Belediyenin desteğiyle 2020’de kurulan Bilecik Kadın Girişimi Üretim ve İşletme Kooperatifi’nin üyeleri, genellikle lokantalarda kuru fasulye, nohut ve çorbaların, Arnavut ciğeri başta olmak ızgarada pişirilen yemeklerin yanında tüketilen, Türk Patent ve Marka Kurumundan coğrafi işaret tescilli Çukurören biberinden sos ve kahvaltılık ürün hazırladı.
Köyde 35 çiftçi tarafından 200 dekarda yetiştirilen ve yılda 500 ton üretilen acı biberden reçel üreterek hem biberin tanıtımına hem üretimin artmasına hem de ev ekonomisine katkı sunan kooperatif üyesi kadınlar, yeni lezzetin daha fazla tüketiciye ulaşması için markalaşma ve e-ticaret çalışmalarını tamamladı.
Kooperatif Yönetim Kurulu Başkanı Kadriye Olgun, AA muhabirine, “Bilecik’in meşhur Çukurören biberini yemeklerden başka nasıl farklı bir şekilde değerlendirebiliriz?” düşüncesiyle deneme yanılma yöntemiyle reçel yapmaya karar verdiklerini söyledi.
Öncelikle reçeli arkadaşları ve üyelerine tattırdıklarını, çevreden olumlu tepki aldıktan sonra seri üretime geçmeye karar verdiklerini anlatan Olgun, “Buna ‘acının en tatlı hali’ diyoruz. Ekmek ve peynirle tüketebilirsiniz, ayrıca kahvaltı ve et yemeklerinin yanında sos olarak kullanılabiliyor. Acının tatlıyla buluştuğu reçelimiz büyük ilgi gördü. Reçelimizi tadan tekrar alıyor.” ifadelerini kullandı.

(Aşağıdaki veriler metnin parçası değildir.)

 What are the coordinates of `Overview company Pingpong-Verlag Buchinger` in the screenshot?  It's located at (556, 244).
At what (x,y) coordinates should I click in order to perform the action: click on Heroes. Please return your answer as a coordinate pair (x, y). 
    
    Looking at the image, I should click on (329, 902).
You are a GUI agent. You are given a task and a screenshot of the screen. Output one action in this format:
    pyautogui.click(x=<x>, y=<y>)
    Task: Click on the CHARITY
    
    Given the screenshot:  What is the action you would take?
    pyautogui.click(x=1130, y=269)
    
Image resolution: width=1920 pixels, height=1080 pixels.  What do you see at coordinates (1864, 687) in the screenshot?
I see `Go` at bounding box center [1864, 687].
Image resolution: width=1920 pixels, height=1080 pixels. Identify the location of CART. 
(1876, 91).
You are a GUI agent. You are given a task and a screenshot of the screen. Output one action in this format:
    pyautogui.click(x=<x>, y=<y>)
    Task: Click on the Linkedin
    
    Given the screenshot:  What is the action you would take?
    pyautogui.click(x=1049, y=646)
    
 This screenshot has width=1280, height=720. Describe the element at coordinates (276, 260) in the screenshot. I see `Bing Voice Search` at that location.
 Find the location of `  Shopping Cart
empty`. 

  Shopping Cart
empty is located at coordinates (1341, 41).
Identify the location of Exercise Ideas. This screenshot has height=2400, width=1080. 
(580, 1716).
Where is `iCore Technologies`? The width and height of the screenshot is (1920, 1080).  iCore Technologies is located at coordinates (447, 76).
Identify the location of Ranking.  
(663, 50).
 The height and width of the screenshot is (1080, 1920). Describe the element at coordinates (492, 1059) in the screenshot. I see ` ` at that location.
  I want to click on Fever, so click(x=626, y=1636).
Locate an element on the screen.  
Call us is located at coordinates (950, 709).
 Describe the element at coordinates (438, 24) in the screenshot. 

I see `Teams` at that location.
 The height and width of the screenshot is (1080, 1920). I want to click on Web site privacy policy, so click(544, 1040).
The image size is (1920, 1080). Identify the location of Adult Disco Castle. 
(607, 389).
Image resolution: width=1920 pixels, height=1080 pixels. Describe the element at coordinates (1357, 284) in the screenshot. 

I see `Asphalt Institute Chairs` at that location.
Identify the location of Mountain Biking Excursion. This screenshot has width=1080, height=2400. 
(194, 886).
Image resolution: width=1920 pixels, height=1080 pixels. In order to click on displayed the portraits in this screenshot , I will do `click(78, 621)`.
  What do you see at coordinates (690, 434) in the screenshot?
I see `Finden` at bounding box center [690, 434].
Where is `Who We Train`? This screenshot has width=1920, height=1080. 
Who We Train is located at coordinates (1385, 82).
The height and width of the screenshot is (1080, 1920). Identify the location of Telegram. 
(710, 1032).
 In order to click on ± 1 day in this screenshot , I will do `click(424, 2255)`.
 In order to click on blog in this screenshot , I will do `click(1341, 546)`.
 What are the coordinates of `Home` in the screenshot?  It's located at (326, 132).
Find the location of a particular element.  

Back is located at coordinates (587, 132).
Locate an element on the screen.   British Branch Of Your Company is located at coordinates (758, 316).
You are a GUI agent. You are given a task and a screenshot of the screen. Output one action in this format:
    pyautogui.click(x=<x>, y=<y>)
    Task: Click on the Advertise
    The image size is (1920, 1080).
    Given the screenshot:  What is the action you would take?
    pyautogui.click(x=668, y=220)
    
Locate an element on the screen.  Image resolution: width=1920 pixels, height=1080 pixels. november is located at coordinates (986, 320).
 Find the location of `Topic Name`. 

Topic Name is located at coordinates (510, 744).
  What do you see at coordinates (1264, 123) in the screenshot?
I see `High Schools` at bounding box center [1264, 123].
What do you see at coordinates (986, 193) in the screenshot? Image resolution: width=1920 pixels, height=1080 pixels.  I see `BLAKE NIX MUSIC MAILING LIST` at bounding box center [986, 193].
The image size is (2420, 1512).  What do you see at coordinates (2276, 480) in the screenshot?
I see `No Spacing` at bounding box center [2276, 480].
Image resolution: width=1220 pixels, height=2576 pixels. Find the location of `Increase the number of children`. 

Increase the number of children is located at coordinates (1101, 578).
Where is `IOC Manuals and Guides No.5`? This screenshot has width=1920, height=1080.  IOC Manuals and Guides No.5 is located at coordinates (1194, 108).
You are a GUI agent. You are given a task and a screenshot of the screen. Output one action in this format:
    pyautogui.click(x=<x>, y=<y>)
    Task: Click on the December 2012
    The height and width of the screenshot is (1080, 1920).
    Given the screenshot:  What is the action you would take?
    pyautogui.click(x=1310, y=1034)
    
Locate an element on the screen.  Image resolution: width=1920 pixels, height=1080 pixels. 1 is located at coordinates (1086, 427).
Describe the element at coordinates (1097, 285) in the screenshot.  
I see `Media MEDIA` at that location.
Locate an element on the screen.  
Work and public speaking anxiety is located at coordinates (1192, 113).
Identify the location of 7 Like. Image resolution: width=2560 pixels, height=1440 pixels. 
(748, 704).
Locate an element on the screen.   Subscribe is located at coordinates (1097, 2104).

Olgun, 1 kilogram biberden 300’er gramlık 5 kavanoz reçel elde ettiklerini aktardı.
Çukurören biberinin en önemli özelliğinin, yaklaşık 160 yıldır ata tohumundan üretilmesi olduğunu vurgulayan Olgun, şöyle konuştu:
“Biberimizin genetik özelliği bozulmadığı için aroması çok farklı. Türkiye’nin birçok ilinde biber reçeli yapılıyor ama bizim yaptığımız reçel, kolay yenilir ve soslarda kullanılabiliyor. Yılda bir kez üretildiği için ilk kızardığı anda yapıyoruz. Ürünlerimiz el yapımı yani anne mutfağında üretiyoruz ve hiçbir katkı maddesi kullanmıyoruz.”
Kooperatif üyesi Yasemin Karakaya ise ilk yenildiğinde ağızda hem tatlı hem de acı tat bırakan güzel bir lezzet ortaya çıkardıklarını söyledi.